The employee then filed a complaint with federal OSHA under Section 11(c) of the OSH Act as well as the Clean Air Act (CAA) (42 US Code 7622). OSHA conducted an investigation, found the company had violated the CAA’s whistleblower provisions, and ordered that the employee be reinstated and compensated. The company appealed that order to the Labor Department’s Office of Administrative Law Judges. In 2011, the department sued the company in federal court for violating Section 11(c) of the OSH Act—which forbids companies from discriminating against an employee for filing a complaint with OSHA—and requested to have the CAA case stayed pending the outcome of the Section 11(c) litigation. This consent judgment settles both departmental claims in this matter.
OSHA enforces the whistleblower provisions the OSH Act, as well as 20 other statutes protecting employees who report violations of various airline, commercial motor carrier, consumer product, environmental, financial reform, food safety, health care reform, nuclear, pipeline, public transportation agency, railroad, maritime, and securities laws.
Under the various whistleblower provisions enacted by Congress, employers are prohibited from retaliating against employees who raise various protected concerns or provide protected information to an employer or to the government.
OSHA Settles Whistleblower Complaint Against Trucking Company
The Department of Labor has entered into a settlement agreement with Knoxville, Tennessee-based Heartland Transportation Inc., a contract mail carrier for the US Postal Service, to resolve findings by the department’s OSHA alleging that an employee was terminated for complaining about defective vehicles, in violation of the Surface Transportation Assistance Act.
In August 2009, the employee was assigned to deliver a truckload of US mail to a customer in Pontiac, Michigan, when he found that his assigned trailer had a nonworking light.

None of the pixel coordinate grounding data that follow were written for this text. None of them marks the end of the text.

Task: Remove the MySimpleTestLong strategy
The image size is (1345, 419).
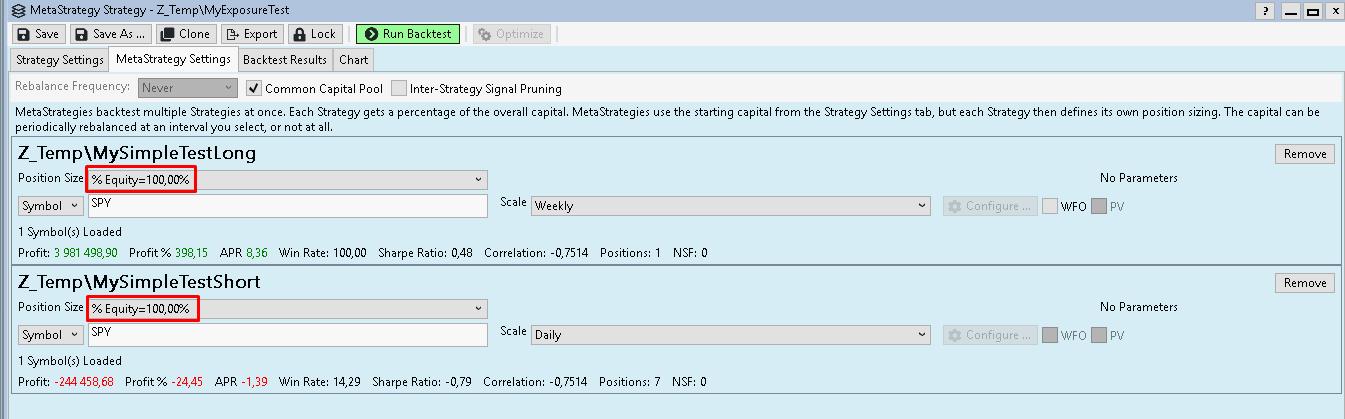Action: tap(1304, 154)
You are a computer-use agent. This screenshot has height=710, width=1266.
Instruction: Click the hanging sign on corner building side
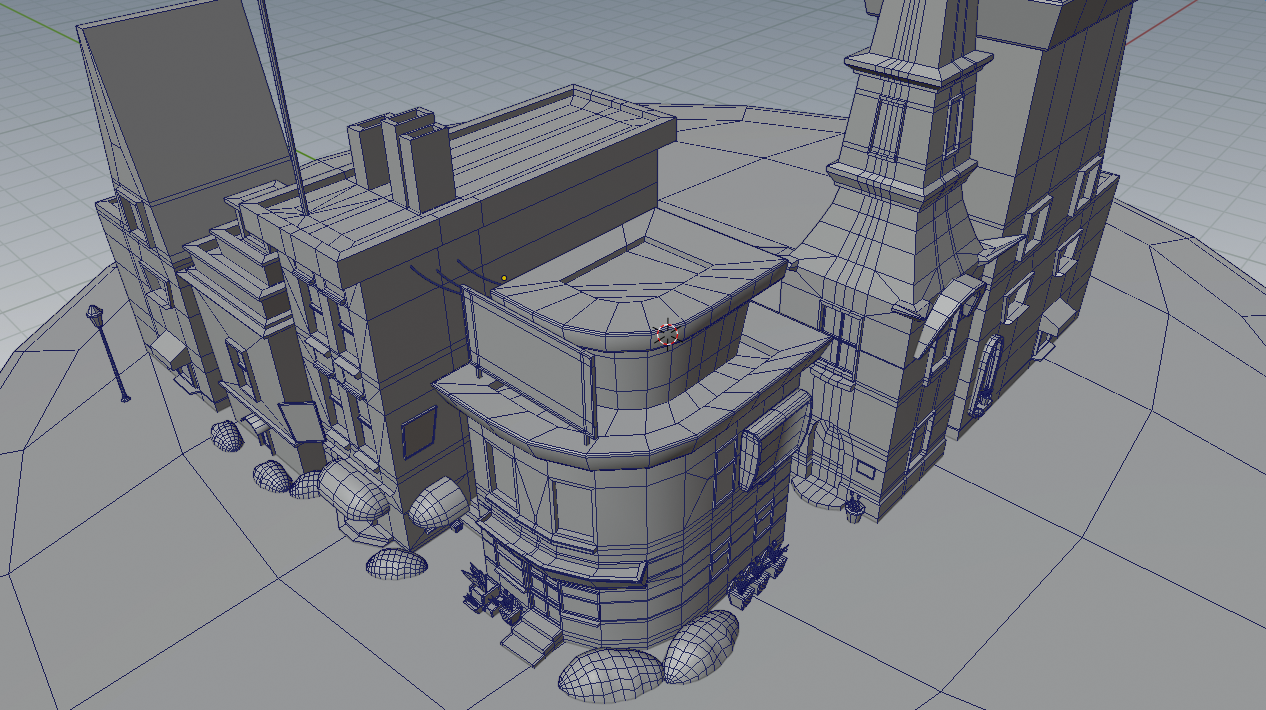click(x=762, y=448)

After he complained, the light was repaired and the delivery made. The employee had complained about such mechanical failures on a number of previous occasions, but the problems recurred. Accordingly, he informed his employer that he would not drive trucks with such failures in the future. Upon returning to the company’s facility from Michigan, the driver found that his name had been removed from the driving schedule. He inquired about this development and was informed during a meeting to discuss the issue that his employment had been terminated. The employee then submitted a whistleblower complaint to OSHA, which conducted an investigation.

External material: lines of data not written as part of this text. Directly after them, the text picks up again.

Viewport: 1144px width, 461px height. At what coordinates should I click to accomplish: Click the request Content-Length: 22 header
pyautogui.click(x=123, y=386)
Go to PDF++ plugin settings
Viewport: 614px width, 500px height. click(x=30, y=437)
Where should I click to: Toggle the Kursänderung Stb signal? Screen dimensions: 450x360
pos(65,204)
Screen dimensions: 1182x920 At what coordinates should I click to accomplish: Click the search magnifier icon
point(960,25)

According to the settlement agreement, the company will pay the complainant $31,200, including $9,895 in back wages. Additionally, the company agreed to purge any personnel records regarding the involuntary discharge of the employee and provide a neutral reference to any prospective employers. The company also agreed to post a notice informing all employees of their right to raise safety concerns or conduct any other protected activity under the STAA without suffering retaliation.
OSHA Needs You on its Federal Advisory Council on Occupational Safety and Health
FACOSH advises the Secretary of Labor on matters relating to the occupational safety and health of federal employees. This includes providing assistance to the Secretary and OSHA in an effort to reduce and keep to a minimum the number and severity of injuries and illnesses in the federal workforce. FACOSH also encourages each federal executive branch department and agency to establish and maintain effective occupational safety and health programs.
Nominations are being accepted for three federal agency management representatives and three labor organization representatives. Members will serve terms not to exceed three years.